Hay served with the 10th Mountain Division in Italy during World War II. He reached the rank of major, and was awarded the Silver Star and Legion of Merit

===Interbellum===
Hay served as commander of the 1st Airborne Battle Group, 327th Infantry Regiment from September 1959 to July 1960 and later as chief of staff of the 101st Airborne Division until 1961. In 1962 he served with the Eighth United States Army in South Korea. Hay then commanded the Berlin Brigade from 1964 to 1966.

===Vietnam War===
Hay was assigned to South Vietnam in January 1967 as commanding general of the 1st Infantry Division and remained in this role until February 1968.

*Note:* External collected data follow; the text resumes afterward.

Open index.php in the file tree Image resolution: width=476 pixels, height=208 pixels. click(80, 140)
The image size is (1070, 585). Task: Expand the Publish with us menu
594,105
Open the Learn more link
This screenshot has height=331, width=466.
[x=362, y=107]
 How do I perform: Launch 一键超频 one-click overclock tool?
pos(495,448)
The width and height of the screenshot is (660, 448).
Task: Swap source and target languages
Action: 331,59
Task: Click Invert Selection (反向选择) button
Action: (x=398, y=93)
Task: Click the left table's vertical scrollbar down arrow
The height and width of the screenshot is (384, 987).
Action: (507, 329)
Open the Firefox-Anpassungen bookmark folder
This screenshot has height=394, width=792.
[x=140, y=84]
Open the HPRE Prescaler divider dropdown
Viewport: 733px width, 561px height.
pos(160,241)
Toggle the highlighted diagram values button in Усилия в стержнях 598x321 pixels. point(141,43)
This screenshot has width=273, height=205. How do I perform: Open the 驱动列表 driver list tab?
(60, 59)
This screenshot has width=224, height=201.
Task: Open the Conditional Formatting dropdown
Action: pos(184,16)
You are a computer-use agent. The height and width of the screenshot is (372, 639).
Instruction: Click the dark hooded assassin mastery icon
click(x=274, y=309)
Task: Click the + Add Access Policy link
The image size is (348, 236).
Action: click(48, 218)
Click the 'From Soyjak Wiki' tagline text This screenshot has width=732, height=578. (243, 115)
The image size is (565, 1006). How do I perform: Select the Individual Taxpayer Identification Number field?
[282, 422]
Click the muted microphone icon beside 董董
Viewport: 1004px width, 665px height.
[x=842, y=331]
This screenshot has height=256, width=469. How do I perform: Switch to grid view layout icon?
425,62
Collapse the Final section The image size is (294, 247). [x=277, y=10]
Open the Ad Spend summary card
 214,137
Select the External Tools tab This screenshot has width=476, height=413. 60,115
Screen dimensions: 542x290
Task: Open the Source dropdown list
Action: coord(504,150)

Hay subsequently was promoted to deputy commander of II Field Force, Vietnam and became commander of Capital Military Assistance Command at Camp Lê Văn Duyệt, Saigon and led the defense of Saigon during the May Offensive. He remained in this role until his departure from South Vietnam in August 1968. For his service in Vietnam, and command of the 1st Infantry Division, Hay was awarded the Distinguished Service Cross and Army Distinguished Service Medal.

===Post-Vietnam===
Hay served as commandant of the Command and General Staff College until the end of February 1971, and then commanded, as lieutenant general, the XVIII Airborne Corps from 1 March 1971 until his retirement in May 1973.